> ASSIGNMENT
Give back every entry below, unchanged.

> DATA PROVIDED
=== Begin Enclosure ===

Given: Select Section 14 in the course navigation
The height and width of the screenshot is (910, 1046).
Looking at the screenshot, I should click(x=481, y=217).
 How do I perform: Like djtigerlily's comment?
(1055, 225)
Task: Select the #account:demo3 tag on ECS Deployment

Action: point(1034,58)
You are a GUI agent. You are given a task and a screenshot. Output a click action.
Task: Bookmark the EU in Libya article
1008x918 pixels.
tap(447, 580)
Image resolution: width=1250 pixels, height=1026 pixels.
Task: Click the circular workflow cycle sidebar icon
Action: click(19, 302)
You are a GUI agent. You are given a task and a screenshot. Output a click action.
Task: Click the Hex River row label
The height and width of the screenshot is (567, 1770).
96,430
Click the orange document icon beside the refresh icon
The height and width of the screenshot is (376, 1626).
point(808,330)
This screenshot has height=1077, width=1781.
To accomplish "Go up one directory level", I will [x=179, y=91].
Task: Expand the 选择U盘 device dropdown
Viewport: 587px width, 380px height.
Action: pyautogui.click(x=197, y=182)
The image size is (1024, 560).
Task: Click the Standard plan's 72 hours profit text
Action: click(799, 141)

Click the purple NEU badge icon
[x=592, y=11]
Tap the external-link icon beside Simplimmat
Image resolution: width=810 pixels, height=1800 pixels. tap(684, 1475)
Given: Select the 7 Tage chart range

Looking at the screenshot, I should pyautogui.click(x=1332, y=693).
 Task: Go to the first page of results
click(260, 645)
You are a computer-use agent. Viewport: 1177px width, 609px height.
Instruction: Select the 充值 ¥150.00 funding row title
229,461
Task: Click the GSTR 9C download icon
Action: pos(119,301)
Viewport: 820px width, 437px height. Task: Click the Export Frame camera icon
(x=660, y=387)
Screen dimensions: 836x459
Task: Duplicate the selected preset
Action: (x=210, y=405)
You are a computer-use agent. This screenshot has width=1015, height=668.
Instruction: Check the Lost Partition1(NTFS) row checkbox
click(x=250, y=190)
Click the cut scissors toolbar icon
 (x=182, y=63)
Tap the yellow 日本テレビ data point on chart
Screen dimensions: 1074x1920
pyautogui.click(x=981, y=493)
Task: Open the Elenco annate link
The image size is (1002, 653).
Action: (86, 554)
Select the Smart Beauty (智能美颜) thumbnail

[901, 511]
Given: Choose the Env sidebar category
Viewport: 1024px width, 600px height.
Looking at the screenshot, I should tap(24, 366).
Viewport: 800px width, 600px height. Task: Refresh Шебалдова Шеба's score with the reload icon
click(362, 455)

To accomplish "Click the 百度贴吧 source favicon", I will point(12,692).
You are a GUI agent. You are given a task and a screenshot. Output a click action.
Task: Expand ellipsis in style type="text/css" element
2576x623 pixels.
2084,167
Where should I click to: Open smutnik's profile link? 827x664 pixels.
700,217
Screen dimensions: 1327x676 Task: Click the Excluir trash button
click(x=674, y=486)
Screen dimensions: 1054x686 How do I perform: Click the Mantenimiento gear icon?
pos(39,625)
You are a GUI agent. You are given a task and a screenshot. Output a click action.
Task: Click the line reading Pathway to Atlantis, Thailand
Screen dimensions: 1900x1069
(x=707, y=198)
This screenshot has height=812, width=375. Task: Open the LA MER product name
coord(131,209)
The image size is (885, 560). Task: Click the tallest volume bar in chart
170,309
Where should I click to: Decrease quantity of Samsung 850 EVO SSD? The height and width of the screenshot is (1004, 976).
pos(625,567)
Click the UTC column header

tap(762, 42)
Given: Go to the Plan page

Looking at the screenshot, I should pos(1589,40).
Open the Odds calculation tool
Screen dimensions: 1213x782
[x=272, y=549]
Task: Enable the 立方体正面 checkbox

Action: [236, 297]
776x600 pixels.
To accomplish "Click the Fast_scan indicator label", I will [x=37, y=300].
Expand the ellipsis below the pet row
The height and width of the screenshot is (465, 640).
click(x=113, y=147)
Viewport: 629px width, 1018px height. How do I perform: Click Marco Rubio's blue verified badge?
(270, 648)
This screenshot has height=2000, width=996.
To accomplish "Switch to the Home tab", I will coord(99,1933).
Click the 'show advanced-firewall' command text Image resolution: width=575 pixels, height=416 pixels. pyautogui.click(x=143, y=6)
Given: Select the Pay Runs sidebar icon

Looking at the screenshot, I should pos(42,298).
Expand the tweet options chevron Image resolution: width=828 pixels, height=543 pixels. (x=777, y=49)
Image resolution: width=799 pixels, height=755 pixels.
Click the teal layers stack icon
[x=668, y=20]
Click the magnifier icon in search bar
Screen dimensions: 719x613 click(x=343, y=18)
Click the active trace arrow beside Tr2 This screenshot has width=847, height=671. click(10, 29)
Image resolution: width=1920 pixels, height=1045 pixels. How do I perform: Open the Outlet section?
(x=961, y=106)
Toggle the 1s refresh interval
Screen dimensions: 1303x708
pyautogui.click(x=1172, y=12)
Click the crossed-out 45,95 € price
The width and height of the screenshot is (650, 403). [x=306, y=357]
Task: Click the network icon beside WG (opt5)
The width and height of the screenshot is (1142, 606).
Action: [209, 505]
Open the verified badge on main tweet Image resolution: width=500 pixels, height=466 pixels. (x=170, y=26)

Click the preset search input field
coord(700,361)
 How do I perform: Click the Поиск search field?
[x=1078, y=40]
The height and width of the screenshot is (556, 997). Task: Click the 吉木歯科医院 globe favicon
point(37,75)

=== End Enclosure ===

> EXERCISE ANSWER
Given: Select Section 14 in the course navigation
The height and width of the screenshot is (910, 1046).
Looking at the screenshot, I should click(x=481, y=217).
 How do I perform: Like djtigerlily's comment?
(1055, 225)
Task: Select the #account:demo3 tag on ECS Deployment

Action: point(1034,58)
You are a GUI agent. You are given a task and a screenshot. Output a click action.
Task: Bookmark the EU in Libya article
1008x918 pixels.
tap(447, 580)
Image resolution: width=1250 pixels, height=1026 pixels.
Task: Click the circular workflow cycle sidebar icon
Action: click(19, 302)
You are a GUI agent. You are given a task and a screenshot. Output a click action.
Task: Click the Hex River row label
The height and width of the screenshot is (567, 1770).
96,430
Click the orange document icon beside the refresh icon
The height and width of the screenshot is (376, 1626).
point(808,330)
This screenshot has height=1077, width=1781.
To accomplish "Go up one directory level", I will [x=179, y=91].
Task: Expand the 选择U盘 device dropdown
Viewport: 587px width, 380px height.
Action: pyautogui.click(x=197, y=182)
The image size is (1024, 560).
Task: Click the Standard plan's 72 hours profit text
Action: click(799, 141)

Click the purple NEU badge icon
[x=592, y=11]
Tap the external-link icon beside Simplimmat
Image resolution: width=810 pixels, height=1800 pixels. tap(684, 1475)
Given: Select the 7 Tage chart range

Looking at the screenshot, I should pyautogui.click(x=1332, y=693).
 Task: Go to the first page of results
click(260, 645)
You are a computer-use agent. Viewport: 1177px width, 609px height.
Instruction: Select the 充值 ¥150.00 funding row title
229,461
Task: Click the GSTR 9C download icon
Action: pos(119,301)
Viewport: 820px width, 437px height. Task: Click the Export Frame camera icon
(x=660, y=387)
Screen dimensions: 836x459
Task: Duplicate the selected preset
Action: (x=210, y=405)
You are a computer-use agent. This screenshot has width=1015, height=668.
Instruction: Check the Lost Partition1(NTFS) row checkbox
click(x=250, y=190)
Click the cut scissors toolbar icon
 (x=182, y=63)
Tap the yellow 日本テレビ data point on chart
Screen dimensions: 1074x1920
pyautogui.click(x=981, y=493)
Task: Open the Elenco annate link
The image size is (1002, 653).
Action: (86, 554)
Select the Smart Beauty (智能美颜) thumbnail

[901, 511]
Given: Choose the Env sidebar category
Viewport: 1024px width, 600px height.
Looking at the screenshot, I should tap(24, 366).
Viewport: 800px width, 600px height. Task: Refresh Шебалдова Шеба's score with the reload icon
click(362, 455)

To accomplish "Click the 百度贴吧 source favicon", I will point(12,692).
You are a GUI agent. You are given a task and a screenshot. Output a click action.
Task: Expand ellipsis in style type="text/css" element
2576x623 pixels.
2084,167
Where should I click to: Open smutnik's profile link? 827x664 pixels.
700,217
Screen dimensions: 1327x676 Task: Click the Excluir trash button
click(x=674, y=486)
Screen dimensions: 1054x686 How do I perform: Click the Mantenimiento gear icon?
pos(39,625)
You are a GUI agent. You are given a task and a screenshot. Output a click action.
Task: Click the line reading Pathway to Atlantis, Thailand
Screen dimensions: 1900x1069
(x=707, y=198)
This screenshot has height=812, width=375. Task: Open the LA MER product name
coord(131,209)
The image size is (885, 560). Task: Click the tallest volume bar in chart
170,309
Where should I click to: Decrease quantity of Samsung 850 EVO SSD? The height and width of the screenshot is (1004, 976).
pos(625,567)
Click the UTC column header

tap(762, 42)
Given: Go to the Plan page

Looking at the screenshot, I should pos(1589,40).
Open the Odds calculation tool
Screen dimensions: 1213x782
[x=272, y=549]
Task: Enable the 立方体正面 checkbox

Action: [236, 297]
776x600 pixels.
To accomplish "Click the Fast_scan indicator label", I will [x=37, y=300].
Expand the ellipsis below the pet row
The height and width of the screenshot is (465, 640).
click(x=113, y=147)
Viewport: 629px width, 1018px height. How do I perform: Click Marco Rubio's blue verified badge?
(270, 648)
This screenshot has height=2000, width=996.
To accomplish "Switch to the Home tab", I will coord(99,1933).
Click the 'show advanced-firewall' command text Image resolution: width=575 pixels, height=416 pixels. pyautogui.click(x=143, y=6)
Given: Select the Pay Runs sidebar icon

Looking at the screenshot, I should pos(42,298).
Expand the tweet options chevron Image resolution: width=828 pixels, height=543 pixels. (x=777, y=49)
Image resolution: width=799 pixels, height=755 pixels.
Click the teal layers stack icon
[x=668, y=20]
Click the magnifier icon in search bar
Screen dimensions: 719x613 click(x=343, y=18)
Click the active trace arrow beside Tr2 This screenshot has width=847, height=671. click(10, 29)
Image resolution: width=1920 pixels, height=1045 pixels. How do I perform: Open the Outlet section?
(x=961, y=106)
Toggle the 1s refresh interval
Screen dimensions: 1303x708
pyautogui.click(x=1172, y=12)
Click the crossed-out 45,95 € price
The width and height of the screenshot is (650, 403). [x=306, y=357]
Task: Click the network icon beside WG (opt5)
The width and height of the screenshot is (1142, 606).
Action: [209, 505]
Open the verified badge on main tweet Image resolution: width=500 pixels, height=466 pixels. (x=170, y=26)

Click the preset search input field
coord(700,361)
 How do I perform: Click the Поиск search field?
[x=1078, y=40]
The height and width of the screenshot is (556, 997). Task: Click the 吉木歯科医院 globe favicon
point(37,75)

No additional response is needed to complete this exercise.